The American Civil Liberties Union of Nebraska says state prison officials may have misled authorities by indicating that four execution drugs obtained by the state were intended for medical purposes.
The organization sent a letter Monday to the Federal Drug Enforcement Agency, saying the state Department of Corrections and the State Penitentiary appear to have violated federal controlled substances laws by using its DEA registration to obtain the drugs, including fentanyl and potassium chloride.
The ACLU said the registration allows nurses to use controlled substances to help patients but doesn’t authorize the drugs for lethal injections. The organization, which also alleges the state may have illegally purchased fentanyl overseas, asked the DEA to investigate.

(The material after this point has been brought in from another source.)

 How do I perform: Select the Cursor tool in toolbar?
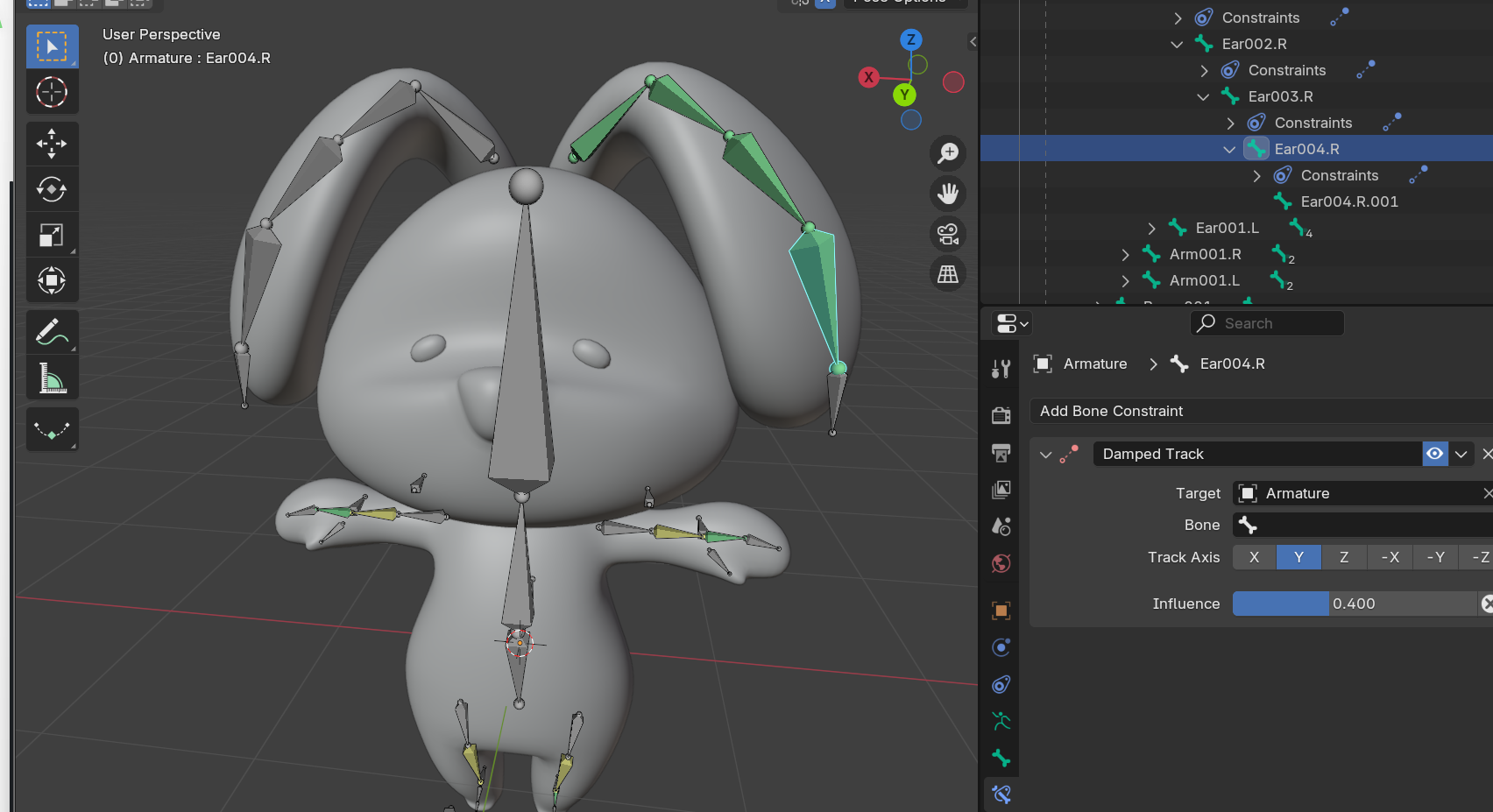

“Prisoners who are to be executed by lethal injection are not being diagnosed or treated, nor are they being provided any other form of medical care,” said Amy Miller, legal director of ACLU of Nebraska.
Dawn-Renee Smith, spokeswoman for the Department of Corrections, said the department legally purchased all of the drugs in the U.S.
“The ACLU is fabricating charges in a desperate attempt to foil the will of the people of Nebraska,” Gov. Pete Ricketts added.
The letter is the ACLU’s latest effort to halt Nebraska’s attempts to revive the death penalty. More than 60 percent of voters overturned the Legislature’s 2015 repeal of the death penalty, and the ACLU’s lawsuit over the voter referendum that reinstated capital punishment was recently dismissed.
Authorities acquired the drugs last year for the planned executions of death row inmates Jose Sandoval and Carey Dean Moore, though no dates have been set for the executions. The state’s last execution was in 1997.
Miller said that if the DEA agrees to investigate and finds violations, the Department of Correction’s drug licenses should be revoked and the lethal substances confiscated.